A first offense for water use in excess of 1,000 gallons a month over the rationing limit would carry a fine of $18.46 and an official written warning. Each subsequent instance would result in a fine of $27.69.

Under the plan, the authority can cut off a user's water for up to 48 hours for repeated offenses.

Enforcing rationing would be a nightmare, officials said. More than 7,000 metered customers are served by the borough water system. Each one would have to be checked once a month.

"We'll be pulling in employees from every department in the borough to help," Pryor said.

Money from fines would go into a special fund for drought-related expenses.

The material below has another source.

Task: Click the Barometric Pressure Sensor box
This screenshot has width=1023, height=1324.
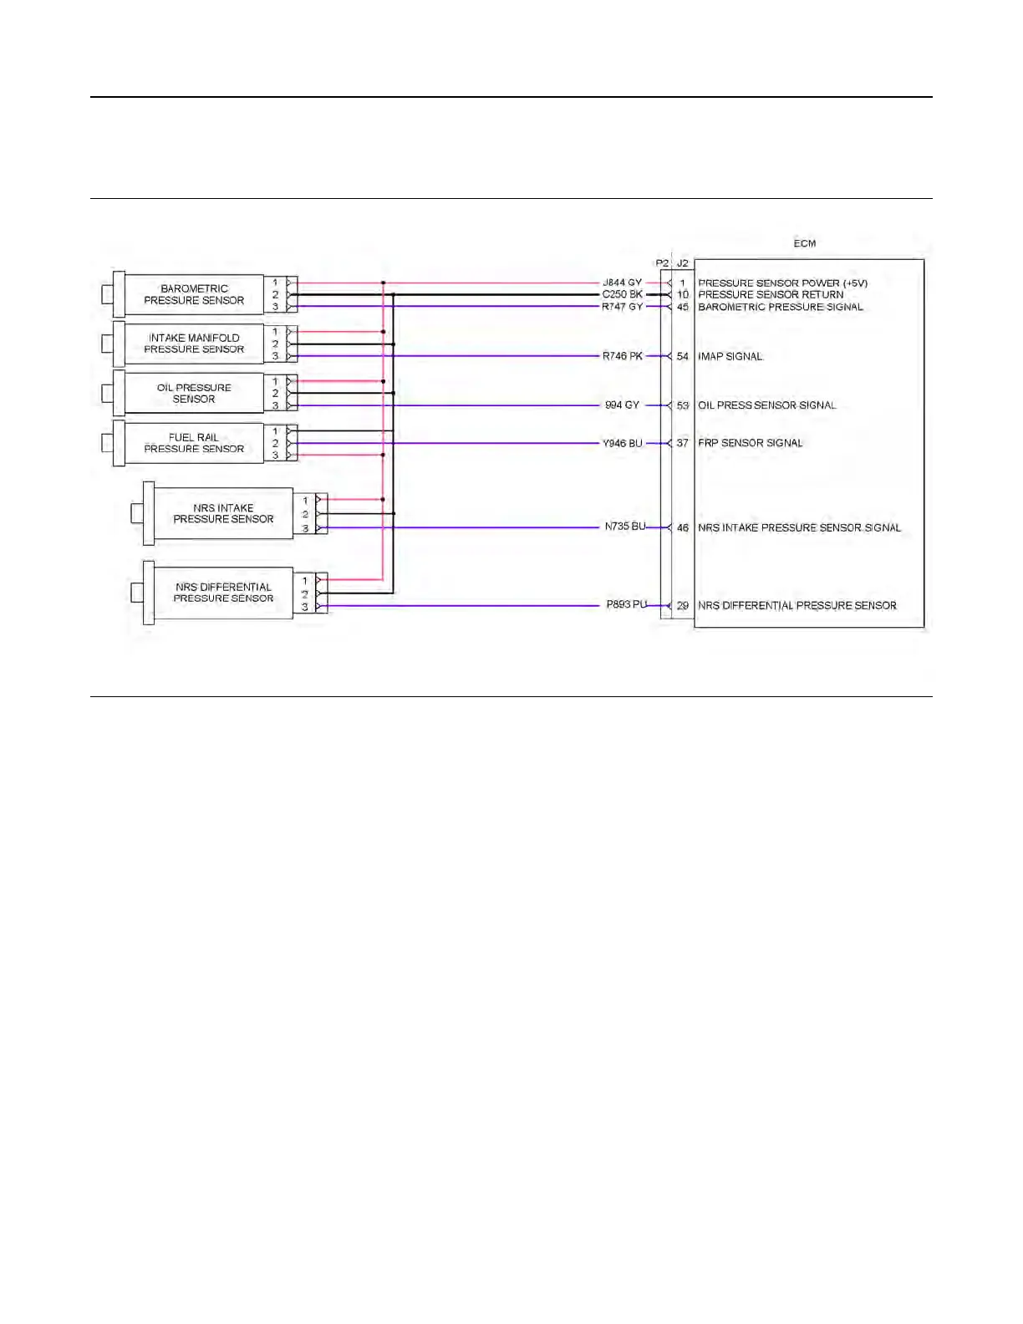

Authority Chairman Jon Fleagle said the plan would ban a number of nonessential water uses.

It would prohibit washing vehicles, watering lawns, gardens and golf courses, washing streets and sidewalks, giving water to restaurant customers unless they request it and testing of hydrants by fire departments.

Commercial, industrial, institutional and public facilities would have to cut consumption by 25 percent under the rationing plan.

Customers could ask for exemptions on a case-by-case basis, Fleagle said.

Pryor said the borough is using 1.25 million gallons of water day, and he wants to cut use to 1 million gallons a day.

A state-ordered drought-emergency plan already in effect in 23 Pennsylvania counties, including Franklin and Fulton, calls for a 10 percent voluntary reduction.

Pryor said last week the emergency plan was having some effect. The amount of water leaving the reservoir each day is down by about 150,000 gallons, indicating that residents are taking the drought seriously, he said.